A pragmatic approach to area coverage in hybrid wireless sensor networks

Abstract

Success of Wireless Sensor Networks (WSN) largely depends on whether the deployed network can provide desired area coverage with acceptable network lifetime. In hostile or harsh environments such as enemy territories in battlefields, fire or chemical spills, it is impossible to deploy the sensor nodes in a predeter- mined regular topology to guarantee adequate coverage. Random deployment is thus more practical and feasible for large target areas. On the other hand, random deployment of sensors is highly susceptible to the occurrence of coverage holes in the target area. A potential solution for enhancing the existing coverage achieved by random deployments involves the use of mobility capable sensors that would help fill the coverage holes. This thesis seeks to address the problem of determining the current coverage achieved by the non-deterministic deployment of static sensor nodes and subsequently enhancing the coverage using mobile sensors.

The main contributions of this dissertation are the design and evaluation of MAPC (Mobility Assisted Probabilistic Coverage), a distributed protocol for ensuring area coverage in hybrid wireless sensor networks. The primary contribution is a pragmatic approach to sensor coverage and maintenance that we hope would lower the technical barriers to its field deployment. Most of the assumptions made in the MAPC protocol are realistic and implementable in real-life applications e.g., practical boundary estimation, coverage calculations based on a realistic sensing model, and use of movement triggering thresholds based on real radio characteristics etc. The MAPC is a comprehensive three phase protocol.

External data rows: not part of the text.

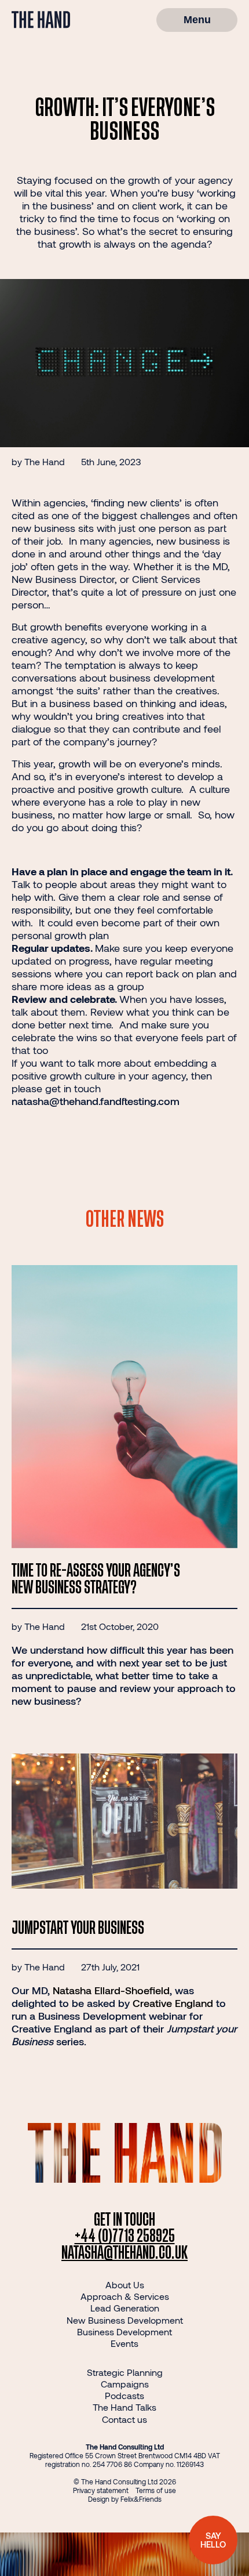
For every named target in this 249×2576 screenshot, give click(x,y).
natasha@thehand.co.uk (124, 2253)
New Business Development (125, 2319)
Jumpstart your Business (78, 1928)
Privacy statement (101, 2490)
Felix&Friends (141, 2499)
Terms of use (156, 2490)
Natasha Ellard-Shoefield (111, 1990)
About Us (124, 2284)
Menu (197, 20)
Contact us (124, 2419)
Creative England (173, 2003)
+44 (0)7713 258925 (125, 2236)
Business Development (124, 2331)
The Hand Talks (124, 2406)
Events (124, 2343)
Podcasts (124, 2395)
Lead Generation (124, 2307)
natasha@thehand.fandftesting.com (96, 1101)
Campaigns (125, 2383)
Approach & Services (124, 2296)
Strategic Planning (125, 2372)
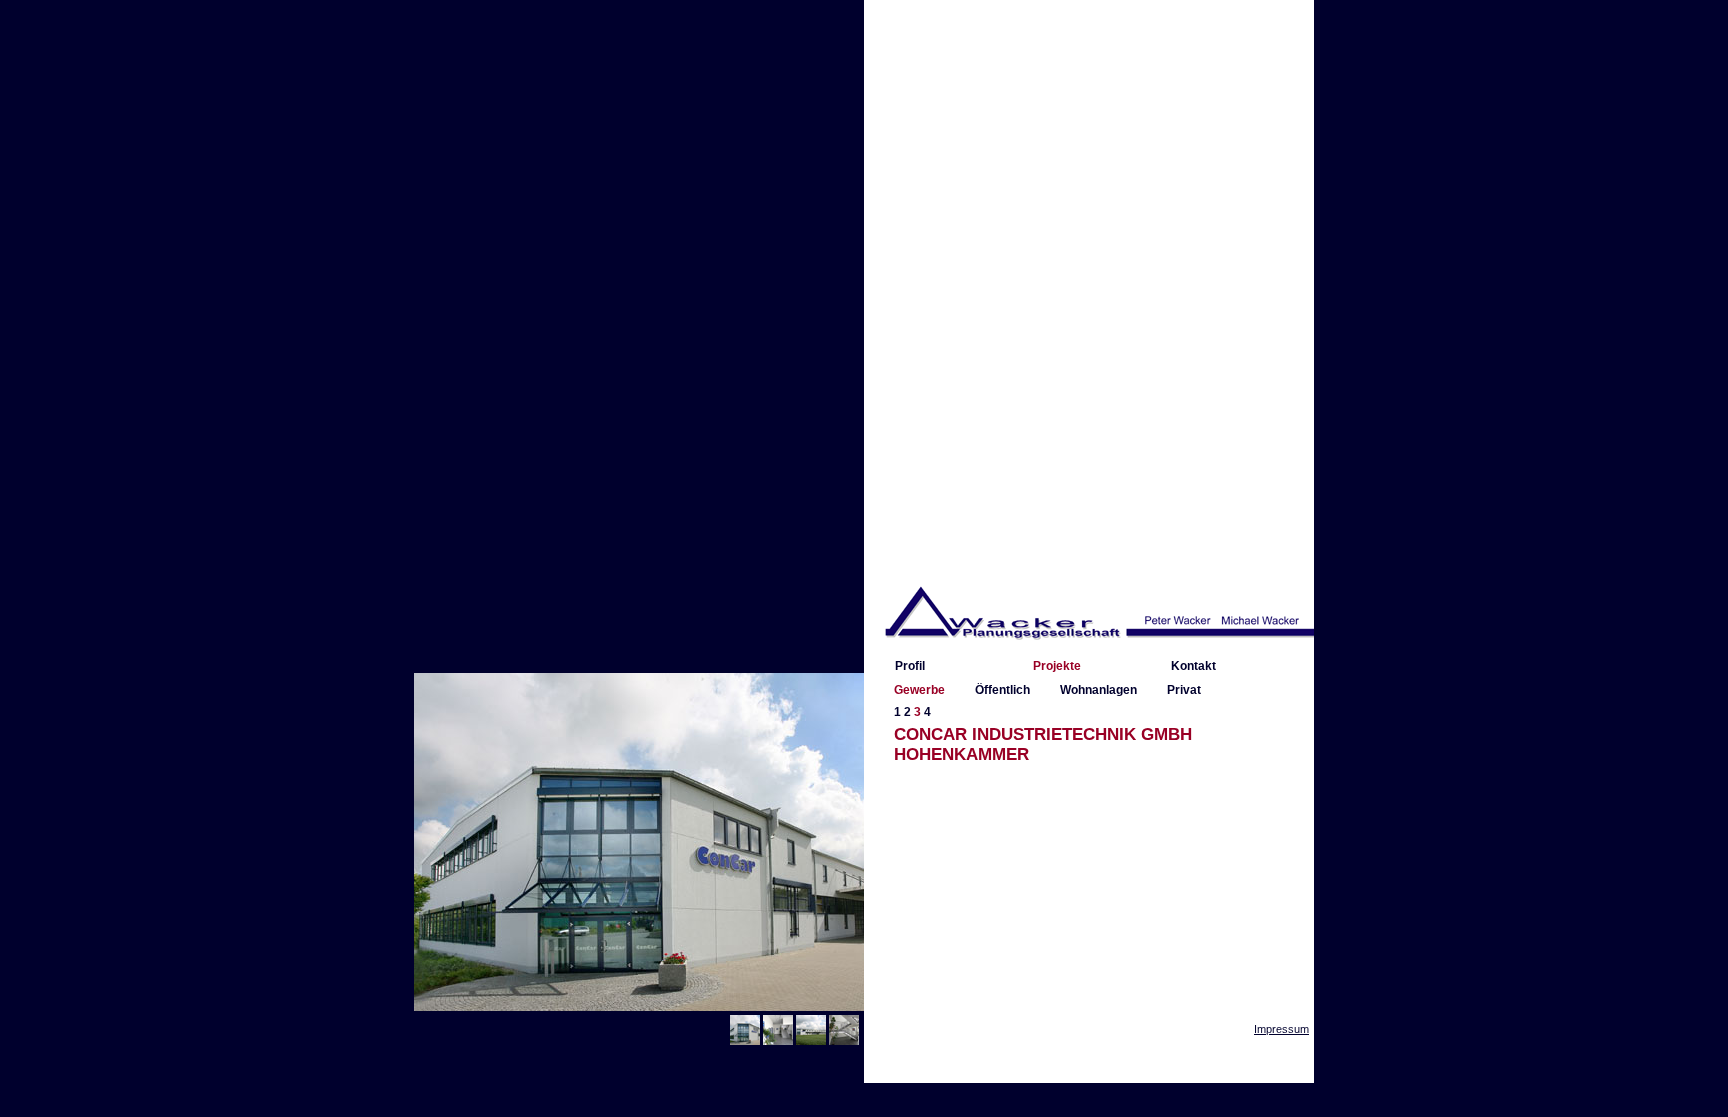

In the first phase, the static sensors calculate the area coverage using the Probabilistic Coverage Algorithm (PCA). This is a deviation from the idealistic assumption used in the binary detection model, wherein a sensor can sense accurately within a well defined (usually circular) region. Static sensors execute the PCA algorithm, in a distributed way, to identify any holes in the coverage. In the second phase, MAPC scheme moves the mobile nodes in an optimal manner to fill these uncovered locations. For different types of initial deployments, the proposed movement algorithms consume only 30-40% of the energy consumed by the basic virtual force algorithm. In addition, this thesis addresses the problem of coverage loss due to damaged and energy depleted nodes. The problem has been formulated as an Integer Linear Program and implementable heuristics are developed that perform close to optimal solutions. By replacing in-operational nodes in phase three, MAPC scheme ensures the continuous operation of the WSN.

Experiments with real mote hardware were conducted to validate the boundary and coverage estimation part of the MAPC protocol. Extensive discrete event simulations (using NS2) were also performed for the complete MAPC protocol and the results demonstrate that MAPC can enhance and maintain the area coverage by efficiently moving mobile sensor nodes to strategic positions in the uncovered area.